Parallel Programming / Introduction to MPI#

Today’s assignment.

Motivation for parallel programming#

A couple of references:

Evolution of processor performance#

When it comes to performance, one often hears about Moore’s Law, which in its original form refers to the number of processors doubling about every 18 - 24 months. The term is used more broadly these days, sometimes applied to pretty much any exponential growth law.

For the longest time, Moore’s Law also described a doubling of (single core) processor performance about 18 months. However, this Law has since saturated (mostly for power reasons), though in general performance per processor has kept growing in a similar fashion as before thanks to the introduction of multi-core processors. The performance of top supercomputers has been growing even faster, due to using more and more cores. Exaflops computers – the frontier today – have millions of cores (though due to the use of GPUs, the definition of “core” is evolving).

Unfortunately, this all makes the programmer’s / code developer’s life harder, since they cannot just keep using the same code and expect performance to increase in a similar way as it used to when processors just got faster and faster.

Review shared memory vs distributed memory#

During the last couple of weeks, we learned about OpenMP, which works on shared memory – every processor can access all of the memory of the program (though you can have private variables which are per-thread, so one thread can do something different from the next).

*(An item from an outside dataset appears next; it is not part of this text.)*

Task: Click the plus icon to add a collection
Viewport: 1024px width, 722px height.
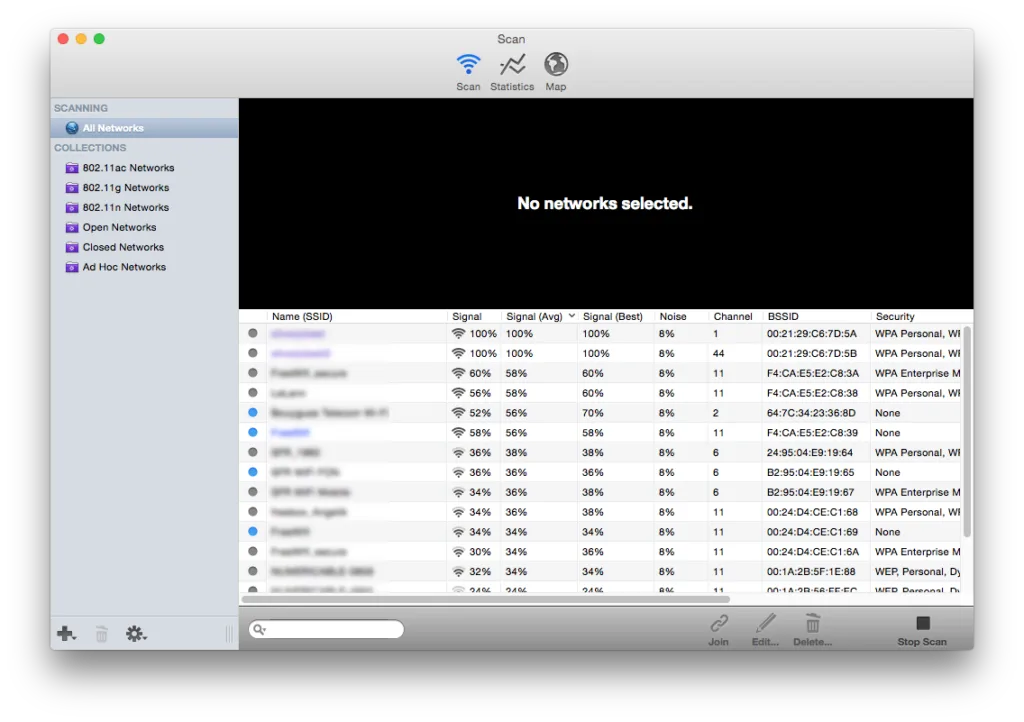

Parallelizing code with OpenMP turned out to be fairly simple in common cases - just adding some #pragma omp for pragmas to the code, and the compiler pretty much does all the work. We’ve already encountered two ways of how to parallelize a program: (1) exploiting parallelism in the algorithm (the quadrature, a.k.a. integrate example), where the work of calculating pi/4 gets split amongst processors and can be performed in parallel, and (2) exploiting data parallelism (the node-centered to cell-centered averaging example), where every processor works on a subset of the data. Previously, you may also have encountered at least one limitation of shared memory systems: The averaging for loop example didn’t scale all that well on the machine I ran it on, even though the algorithms is perfectly parallelizable and there are no load balancing issues, due to the fact that all the cores, well, share the memory. The other disadvantage, which is related, is that it is very difficult to scale shared memory systems to a large number of processors, because all of the processors need to be able to access the same physical memory, and that is difficult to achieve in hardware.

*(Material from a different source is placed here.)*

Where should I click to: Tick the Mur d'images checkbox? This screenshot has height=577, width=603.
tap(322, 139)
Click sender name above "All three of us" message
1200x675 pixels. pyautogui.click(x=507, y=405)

Going to a distributed memory model, every processor accesses its own, private memory, and making the system larger just involves adding additional nodes to the system, so that should scale perfectly. In reality, however, just having a lot of nodes often does not help to solve a problem, because the nodes have to work on the problem collaboratively. That requires them to talk to each other, by some kind of network or interconnect. And as you use more and more nodes, this communication may become more and more limiting, or may force you to invest more and more money to get a powerful network that can handle the load.

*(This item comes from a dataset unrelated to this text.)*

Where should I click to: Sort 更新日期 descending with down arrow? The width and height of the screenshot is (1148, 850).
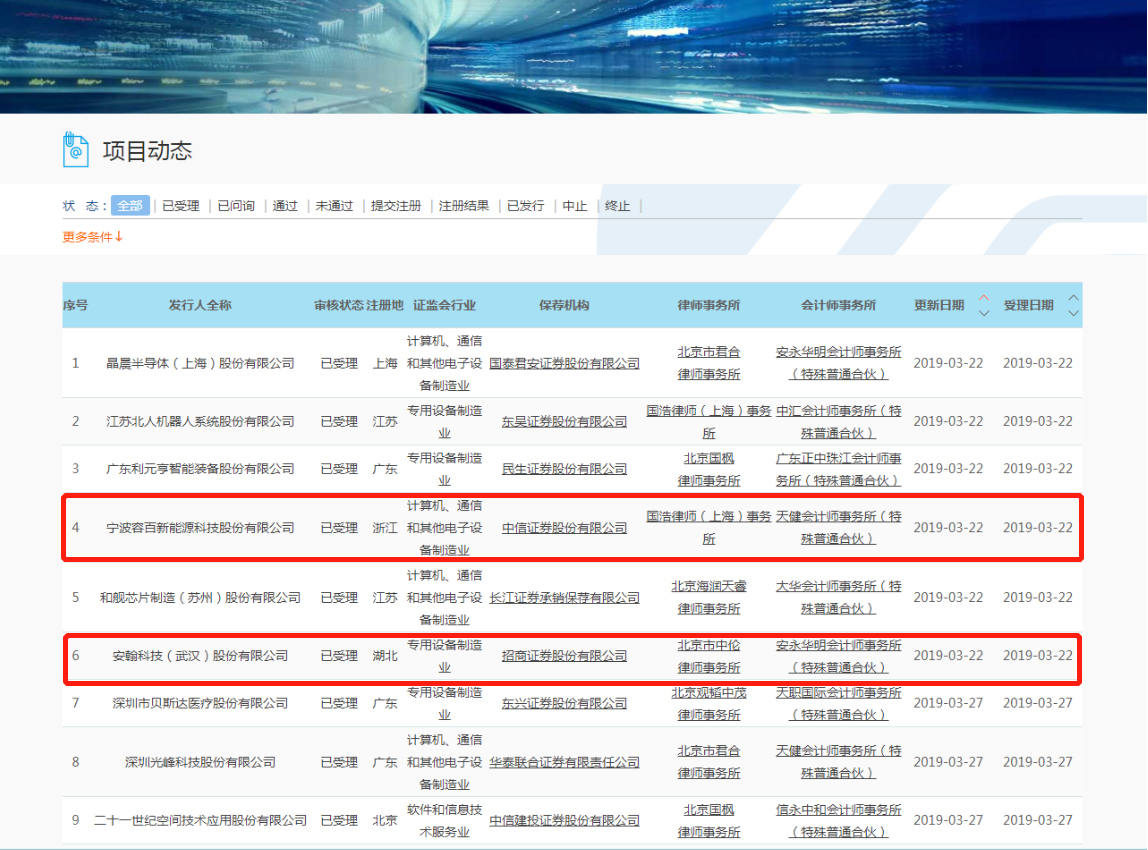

In a distributed memory system, nodes need to talk to each other, and the simplest conceptual way of doing so is by sending and receiving messages. And this is where MPI comes in.

MPI#

MPI stands for Message Passing Interface, and it is the specification for an API (Application Programming Interface) that standardizes sending and receiving messages, as well as associated housekeeping tasks. There are multiple software packages which implement MPI. They all have the same interface to the outside, though the actual implementation varies, and hence performance may vary, too, though it’s likely not very noticeable. A commonly used implementation of MPI is called OpenMPI, which should not be confused with OpenMP, which as we know by now deals with a totally different kind of parallelization.

Installing MPI#

You may already have MPI installed, in which case you’ll probably be able to just use it. You can try this:

[kai@macbook class20 (main)]$ mpicxx
clang: error: no input files

That indicates that the MPI “compiler” mpicxx exists, but since I didn’t tell it what to compile, it’s none too happy.

If you get something like this:

[kai@macbook class20 (main)]$ mpicxx
-bash: mpicxx: command not found

then you’ll need to install MPI. There are different implementations of MPI, I recommend openmpi. On Linux, use whatever package manager your distro uses. If you’re using Ubuntu / WSL2, this should work:

apt install libopenmpi-dev

On a Mac with MacPorts installed, there are many options, depending on which underlying compiler you want to use.

[kai@macbook class20 (main)]$ sudo port install openmpi

should work, or you can specifically ask for something like openmpi-clang90.

With Homebrew, you should be able to do

brew install open-mpi

Homework#

  • Get MPI installed on your machine, so that you can compile and run the test_mpi.cxx example. You should be able to run it with mpirun -n 4 ./test_mpi (or similar, depending on your system).

  • Nothing to hand in – we’ll pick up “MPI in 6 functions” next class.